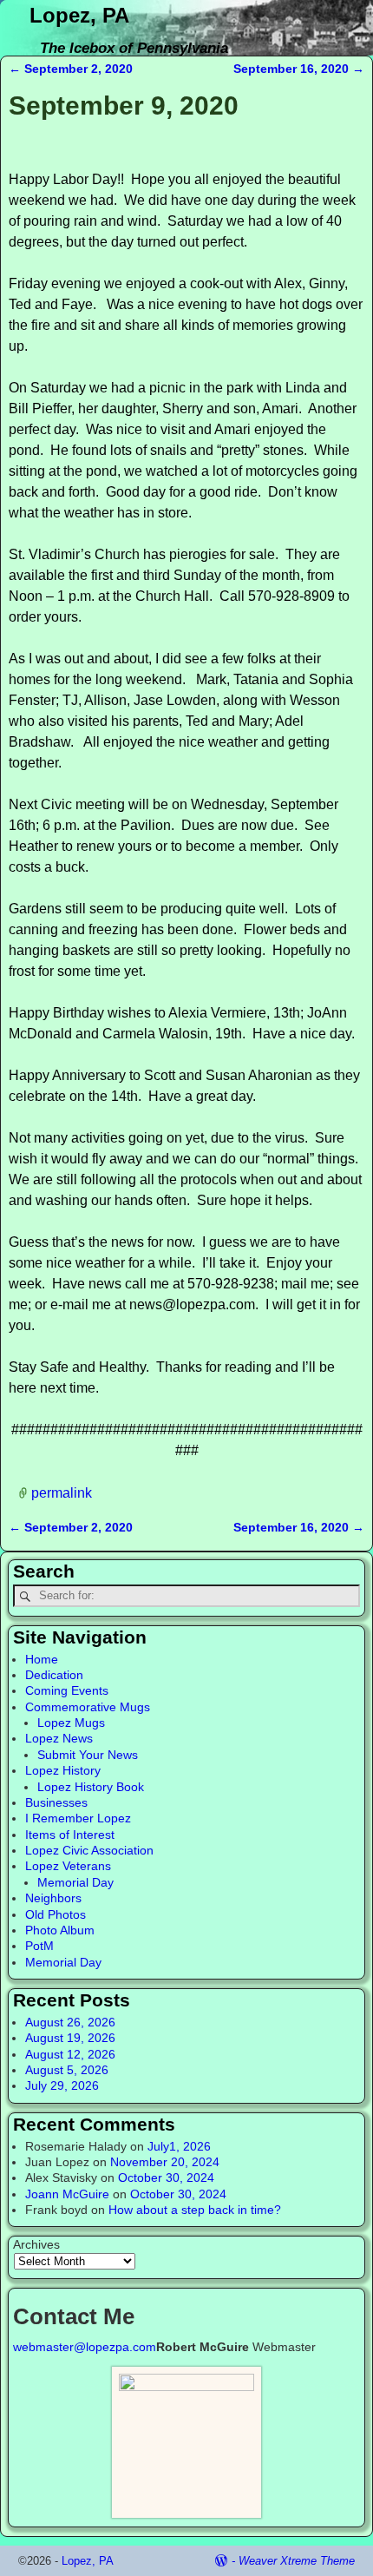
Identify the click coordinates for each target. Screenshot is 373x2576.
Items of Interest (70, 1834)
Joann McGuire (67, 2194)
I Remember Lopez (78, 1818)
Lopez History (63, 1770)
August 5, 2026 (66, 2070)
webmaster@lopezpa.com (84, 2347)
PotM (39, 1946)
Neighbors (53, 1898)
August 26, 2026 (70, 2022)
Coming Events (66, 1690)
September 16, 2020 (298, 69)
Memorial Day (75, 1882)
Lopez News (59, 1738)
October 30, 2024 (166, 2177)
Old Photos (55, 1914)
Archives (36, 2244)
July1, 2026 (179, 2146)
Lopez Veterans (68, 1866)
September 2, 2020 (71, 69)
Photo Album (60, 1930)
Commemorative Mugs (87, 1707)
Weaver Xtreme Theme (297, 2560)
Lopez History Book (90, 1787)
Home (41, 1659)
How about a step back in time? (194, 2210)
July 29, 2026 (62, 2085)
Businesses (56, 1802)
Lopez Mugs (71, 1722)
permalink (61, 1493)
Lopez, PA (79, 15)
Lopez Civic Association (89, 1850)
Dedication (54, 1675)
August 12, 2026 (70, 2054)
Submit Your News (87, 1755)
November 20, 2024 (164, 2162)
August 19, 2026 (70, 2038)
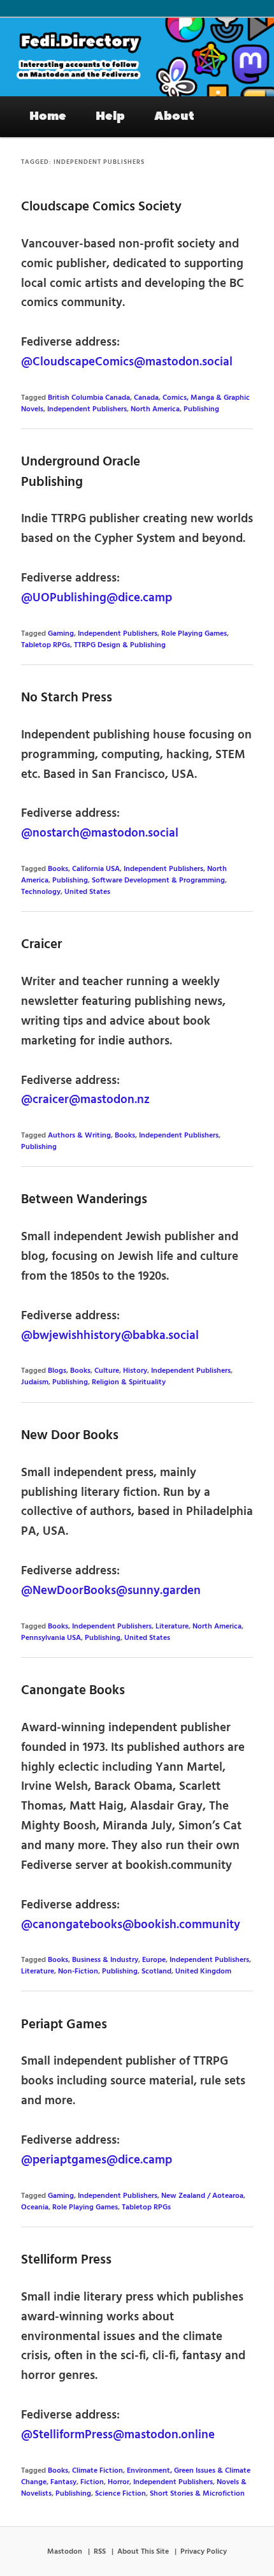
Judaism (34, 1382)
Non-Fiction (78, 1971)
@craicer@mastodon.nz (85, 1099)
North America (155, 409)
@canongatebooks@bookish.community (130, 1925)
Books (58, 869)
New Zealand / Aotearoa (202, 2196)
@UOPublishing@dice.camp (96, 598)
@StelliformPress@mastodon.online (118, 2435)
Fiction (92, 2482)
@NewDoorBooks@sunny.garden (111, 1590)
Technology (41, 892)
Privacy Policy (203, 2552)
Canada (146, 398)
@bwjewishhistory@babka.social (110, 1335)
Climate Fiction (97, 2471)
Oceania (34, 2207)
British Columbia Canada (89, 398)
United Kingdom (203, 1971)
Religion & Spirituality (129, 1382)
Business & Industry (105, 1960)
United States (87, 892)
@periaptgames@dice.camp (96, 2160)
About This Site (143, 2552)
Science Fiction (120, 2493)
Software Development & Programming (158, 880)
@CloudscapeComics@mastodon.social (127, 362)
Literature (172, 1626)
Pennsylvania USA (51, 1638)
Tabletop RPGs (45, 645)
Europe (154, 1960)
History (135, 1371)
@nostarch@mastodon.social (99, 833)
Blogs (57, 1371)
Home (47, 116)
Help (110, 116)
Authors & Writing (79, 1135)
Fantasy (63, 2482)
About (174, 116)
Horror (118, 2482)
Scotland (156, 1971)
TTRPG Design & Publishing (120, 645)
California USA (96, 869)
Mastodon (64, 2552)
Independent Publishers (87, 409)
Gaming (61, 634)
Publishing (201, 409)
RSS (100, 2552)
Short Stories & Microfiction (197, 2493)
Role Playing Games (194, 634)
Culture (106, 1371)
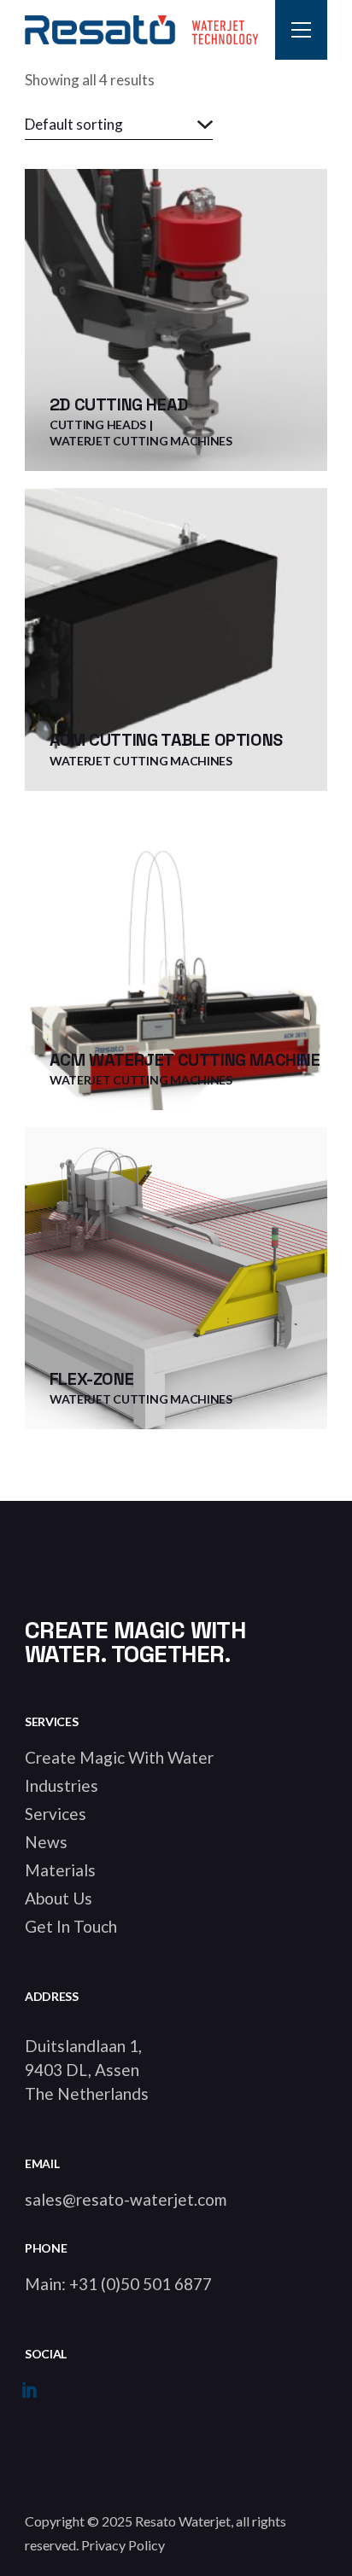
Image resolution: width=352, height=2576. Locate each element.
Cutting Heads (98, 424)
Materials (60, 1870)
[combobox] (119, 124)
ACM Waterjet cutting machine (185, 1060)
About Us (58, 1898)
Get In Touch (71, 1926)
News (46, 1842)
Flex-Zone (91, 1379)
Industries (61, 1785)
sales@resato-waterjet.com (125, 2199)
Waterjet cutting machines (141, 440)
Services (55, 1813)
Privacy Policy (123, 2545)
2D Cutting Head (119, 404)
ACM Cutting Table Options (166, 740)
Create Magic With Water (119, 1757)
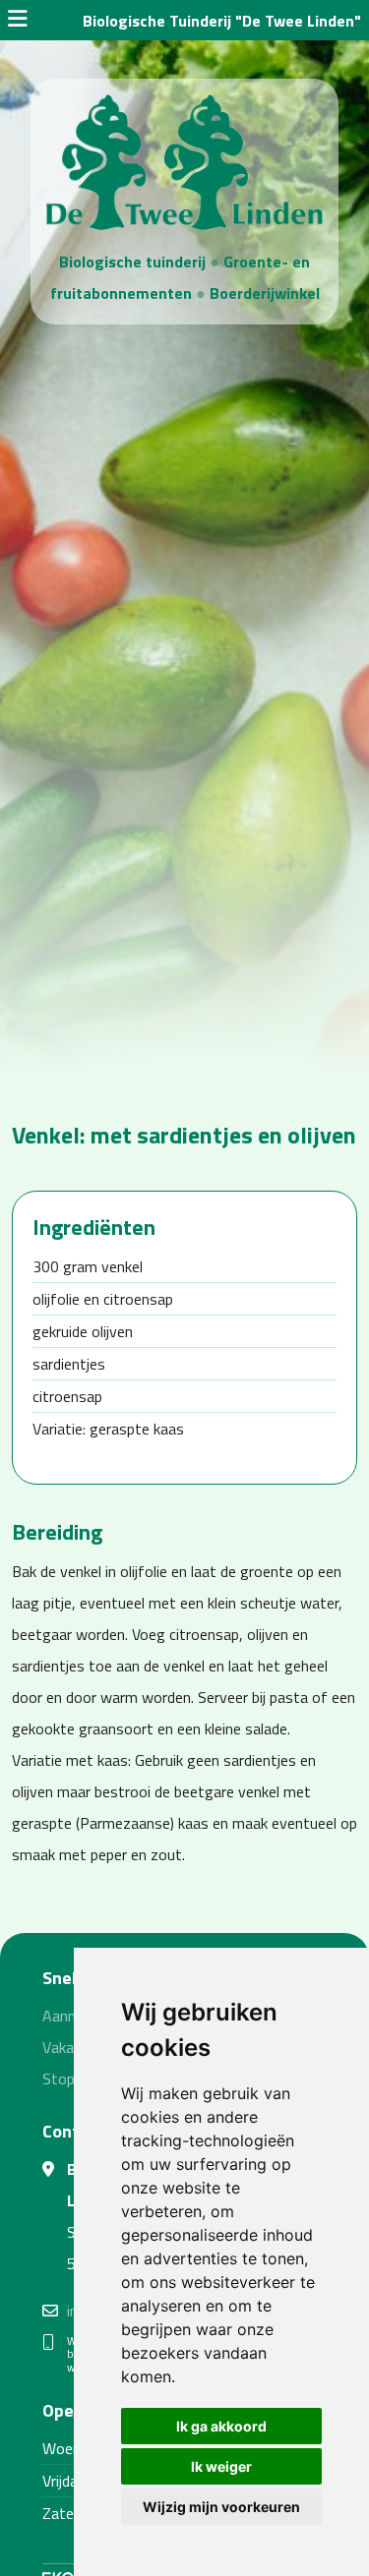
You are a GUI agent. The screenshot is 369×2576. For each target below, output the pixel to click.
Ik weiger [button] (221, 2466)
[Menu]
+++
_How to complete this task_: Within the material above, transcribe exactly the lines that run from the line holding "Business & Industry (105, 1960)" through the line holding "Horror (118, 2482)".

_Result of this exercise_:
Business & Industry (105, 1960)
United States (87, 892)
@periaptgames@dice.camp (96, 2160)
About This Site (143, 2552)
Science Fiction (120, 2493)
Software Development & Programming (158, 880)
@CloudscapeComics@mastodon.social (127, 362)
Literature (172, 1626)
Pennsylvania USA (51, 1638)
Tabletop RPGs (45, 645)
Europe (154, 1960)
History (135, 1371)
@nostarch@mastodon.social (99, 833)
Blogs (57, 1371)
Home (47, 116)
Help (110, 116)
Authors & Writing (79, 1135)
Fantasy (63, 2482)
About (174, 116)
Horror (118, 2482)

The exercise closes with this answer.